We’re going to be okay.
I just wanted you to know that.
Maybe I need to know that?
But in the heart of my hearts, I know that we’re going to be okay, you and I and the whole of us.
Sweet child, please know that every single thing we do is with you in mind. You have put up with so much, so many changes, so much unknown. But it is only because we long to give you the very best life we possibly can. It might not seem that way sometimes; it might seem difficult, demanding, different.
Sweet child, I know it can get a little wild around here sometimes. Between the three of my babies versus the one mama, sometimes I get to the very end of myself and I take it out on you. I snap, I correct too harshly, I cast the blame your way that I am so very tired. But baby, it’s not your fault. You’re just making sense of this life and looking to me to help you interpret your days. You’re still so very tiny. I don’t mean to take it out on you.
True, you might have woken me up at 5:00am today. But I am the mama. I can handle it, because somehow when you’re a mama, you just do. You are my baby. You’re still learning, still growing, still just my little one. I am sorry for casting my exhaustion, my doubt, my insecurities, my anger, my worry onto you. You’re not strong enough to carry that for me. I know that. Sometimes the overwhelming magnitude of what I face each day gets the best of me and instead of handing it over to the One who can carry that load, I try to get you to hold it. I think that you should behave better than you do, that you should act more maturely than you know how, that you should know to pick up and clean up and wipe and speak kindly and entertain yourself.
And sure, we’re working on that, my baby. You’ll get there. But right now? You’re still so tiny. You’ve come such a long way in these few years we’ve been together. My exhaustion is not your responsibility. My loneliness, my worries, my fears, my anything is not your responsibility. All you need to carry is your toys and your crayons and your lovies and your favorite sneakers and your passionate heart into the world. The rest is mine to carry for the both of us.
Sweet child, you disrupt me. I think that I am going one way, and you chart the course in a different direction. You have been one interruption after another, sending me into territory I never would have ventured on my own. But what a grand adventure it has been. You need to know that: You are my very greatest adventure.
Sweet child, life is certainly complicated with you in it. Just when I think that I’m getting the hang of it, you change; circumstances change, your sister changes, something will definitely change, and I am left wondering how to take care of and shape this little person who is once again new to me.
I’m sorry for sometimes counting you as a burden when really you are the truest joy. I remember how simple life was before you, no needs to take care of but our own. But you know what? It was also empty in ways we didn’t even know.
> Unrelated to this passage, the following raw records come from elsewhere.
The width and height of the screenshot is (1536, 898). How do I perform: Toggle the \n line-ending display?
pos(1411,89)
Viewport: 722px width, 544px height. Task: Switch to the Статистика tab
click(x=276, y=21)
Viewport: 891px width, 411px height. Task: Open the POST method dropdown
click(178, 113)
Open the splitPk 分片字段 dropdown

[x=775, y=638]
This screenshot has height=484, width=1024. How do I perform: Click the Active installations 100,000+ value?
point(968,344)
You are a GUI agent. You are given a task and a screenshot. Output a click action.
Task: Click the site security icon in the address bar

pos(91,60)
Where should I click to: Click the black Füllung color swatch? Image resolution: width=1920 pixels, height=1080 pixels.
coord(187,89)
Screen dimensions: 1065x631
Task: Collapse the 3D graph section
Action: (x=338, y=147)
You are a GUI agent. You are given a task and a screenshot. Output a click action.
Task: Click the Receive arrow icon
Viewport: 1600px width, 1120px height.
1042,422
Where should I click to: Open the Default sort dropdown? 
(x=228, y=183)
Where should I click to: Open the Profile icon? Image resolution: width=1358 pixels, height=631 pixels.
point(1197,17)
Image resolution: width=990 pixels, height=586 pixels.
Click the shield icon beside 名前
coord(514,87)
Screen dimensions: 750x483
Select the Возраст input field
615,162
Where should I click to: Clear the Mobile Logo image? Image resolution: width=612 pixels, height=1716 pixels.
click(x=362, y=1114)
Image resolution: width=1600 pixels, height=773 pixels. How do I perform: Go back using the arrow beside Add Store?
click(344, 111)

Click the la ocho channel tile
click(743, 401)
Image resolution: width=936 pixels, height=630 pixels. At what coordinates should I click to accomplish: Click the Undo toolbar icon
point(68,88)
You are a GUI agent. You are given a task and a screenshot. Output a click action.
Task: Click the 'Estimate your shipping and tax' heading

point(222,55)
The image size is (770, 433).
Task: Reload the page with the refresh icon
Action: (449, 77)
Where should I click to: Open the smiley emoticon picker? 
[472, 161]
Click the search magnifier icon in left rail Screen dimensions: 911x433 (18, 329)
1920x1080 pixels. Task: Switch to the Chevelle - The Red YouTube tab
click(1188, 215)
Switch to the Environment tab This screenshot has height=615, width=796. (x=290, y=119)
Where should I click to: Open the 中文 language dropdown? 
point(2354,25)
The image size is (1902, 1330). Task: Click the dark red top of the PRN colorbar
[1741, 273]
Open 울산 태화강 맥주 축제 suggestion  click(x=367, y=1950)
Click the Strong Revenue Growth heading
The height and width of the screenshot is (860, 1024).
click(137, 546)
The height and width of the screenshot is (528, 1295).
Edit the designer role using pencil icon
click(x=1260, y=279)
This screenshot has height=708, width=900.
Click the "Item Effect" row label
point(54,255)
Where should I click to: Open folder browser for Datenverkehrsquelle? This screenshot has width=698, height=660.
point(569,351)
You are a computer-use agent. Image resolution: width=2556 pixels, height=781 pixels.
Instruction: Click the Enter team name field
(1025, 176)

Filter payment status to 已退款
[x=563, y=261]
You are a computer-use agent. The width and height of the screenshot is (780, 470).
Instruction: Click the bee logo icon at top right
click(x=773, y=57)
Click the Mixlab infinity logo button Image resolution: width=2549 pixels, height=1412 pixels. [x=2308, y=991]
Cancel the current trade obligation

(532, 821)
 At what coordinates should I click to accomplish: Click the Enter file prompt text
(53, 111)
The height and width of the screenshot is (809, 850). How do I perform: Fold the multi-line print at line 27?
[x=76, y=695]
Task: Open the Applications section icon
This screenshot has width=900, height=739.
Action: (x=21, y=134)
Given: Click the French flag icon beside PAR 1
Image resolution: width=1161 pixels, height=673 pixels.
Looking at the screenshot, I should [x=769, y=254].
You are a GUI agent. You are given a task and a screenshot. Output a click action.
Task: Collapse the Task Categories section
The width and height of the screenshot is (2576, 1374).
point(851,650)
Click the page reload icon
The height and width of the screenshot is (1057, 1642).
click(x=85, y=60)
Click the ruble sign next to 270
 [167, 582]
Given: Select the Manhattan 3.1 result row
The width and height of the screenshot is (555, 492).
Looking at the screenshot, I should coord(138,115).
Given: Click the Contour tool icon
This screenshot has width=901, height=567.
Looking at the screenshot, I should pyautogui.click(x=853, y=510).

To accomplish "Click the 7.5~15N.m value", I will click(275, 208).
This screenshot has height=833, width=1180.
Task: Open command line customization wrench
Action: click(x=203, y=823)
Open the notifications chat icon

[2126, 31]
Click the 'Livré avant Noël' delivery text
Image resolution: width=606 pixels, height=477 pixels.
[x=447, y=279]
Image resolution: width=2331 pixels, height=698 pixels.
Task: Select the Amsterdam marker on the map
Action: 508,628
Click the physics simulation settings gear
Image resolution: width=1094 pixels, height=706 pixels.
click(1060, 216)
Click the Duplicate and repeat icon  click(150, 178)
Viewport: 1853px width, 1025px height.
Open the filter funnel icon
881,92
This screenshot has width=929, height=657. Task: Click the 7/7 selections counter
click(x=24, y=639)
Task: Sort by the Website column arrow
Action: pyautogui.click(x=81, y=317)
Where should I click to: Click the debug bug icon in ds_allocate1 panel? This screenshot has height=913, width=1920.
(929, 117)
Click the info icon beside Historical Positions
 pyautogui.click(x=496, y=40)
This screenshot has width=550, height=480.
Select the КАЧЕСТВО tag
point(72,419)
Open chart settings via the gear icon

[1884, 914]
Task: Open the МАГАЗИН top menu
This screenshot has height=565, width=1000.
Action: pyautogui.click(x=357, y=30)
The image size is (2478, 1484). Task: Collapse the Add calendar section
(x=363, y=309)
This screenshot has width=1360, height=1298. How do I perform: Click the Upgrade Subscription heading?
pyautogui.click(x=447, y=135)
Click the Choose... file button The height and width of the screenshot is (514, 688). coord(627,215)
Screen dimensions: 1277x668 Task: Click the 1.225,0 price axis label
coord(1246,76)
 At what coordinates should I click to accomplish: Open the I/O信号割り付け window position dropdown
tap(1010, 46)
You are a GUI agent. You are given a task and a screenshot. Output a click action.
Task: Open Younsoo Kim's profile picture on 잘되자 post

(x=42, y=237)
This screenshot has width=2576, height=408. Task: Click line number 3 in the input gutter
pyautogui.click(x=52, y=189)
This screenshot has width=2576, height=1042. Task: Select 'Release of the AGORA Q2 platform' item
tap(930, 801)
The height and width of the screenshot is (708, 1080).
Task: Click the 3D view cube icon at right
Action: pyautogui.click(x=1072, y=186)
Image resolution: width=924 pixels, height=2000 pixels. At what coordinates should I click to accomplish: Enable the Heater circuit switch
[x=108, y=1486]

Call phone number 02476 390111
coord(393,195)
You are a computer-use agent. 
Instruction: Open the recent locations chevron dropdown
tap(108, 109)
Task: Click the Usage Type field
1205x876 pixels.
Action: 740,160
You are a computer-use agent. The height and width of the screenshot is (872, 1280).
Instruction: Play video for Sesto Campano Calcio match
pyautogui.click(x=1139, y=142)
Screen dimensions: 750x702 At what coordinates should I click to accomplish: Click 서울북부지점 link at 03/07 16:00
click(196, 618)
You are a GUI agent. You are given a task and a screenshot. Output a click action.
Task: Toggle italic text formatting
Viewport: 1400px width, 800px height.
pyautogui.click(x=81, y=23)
Now we are so full- cup runneth over kind of full. Of wonder, of awe, of pure delight. See, we love you so. Remember the fort we built? The one that started because of the rip in our sheet and we just knew it would make the very best secret door? Let’s hold onto that. And remember that afternoon when we went out to get frozen yogurt because we all needed a bit of a reset and it worked? Let’s hold onto that. And remember blowing bubbles on the front porch and laughing as they popped on your sister’s nose? Let’s hold onto that today too.
Sweet child, you need to know that you are my very best work. I pour my heart and my strength and every ounce of my love into you because you are just my very best. I love you fiercely and deeply and completely. Sweet child, you are the holiest work I have ever taken on and I need you to know that every ounce of my laboring for you is a joy.
Are you an interruption to my sanity, my plans, my career, my clean house, my sleep? Sure. But the most sacred interruption. You make me pause and notice the clouds in the sky. You stop me in my tracks to watch you leap across the floor. You forgive and you move on and you invite me to share in your awe and wonder. You get me to the end of myself and it is only there that I can let go of striving, of keeping it together, of achieving because you make me pause, take a breath and recalibrate my vision.
I will forever give my everything to you and all I am after that. I will be broken for you. I will carry it all for you. I will rise time and time and time again for you. You are worth it.
I can’t imagine there being no you, my dear. I can’t wait to do this life with you by my side.
Sweet child, we’re on this adventure together and we’re going to be okay.
I just wanted you to know that.
//xoxoxo//
Jenny Luning says
Wow Sarah! Thank you SO much for pouring your heart out in this way. I love the way you write but even more than that I am incredibly encouraged by you! I love the practicality of asking if something is real or not real, not only for my kids but for me. What a gift to have you live near for a season. You are a beautiful woman of God and an A1 Mama and I am blessed to call you friend!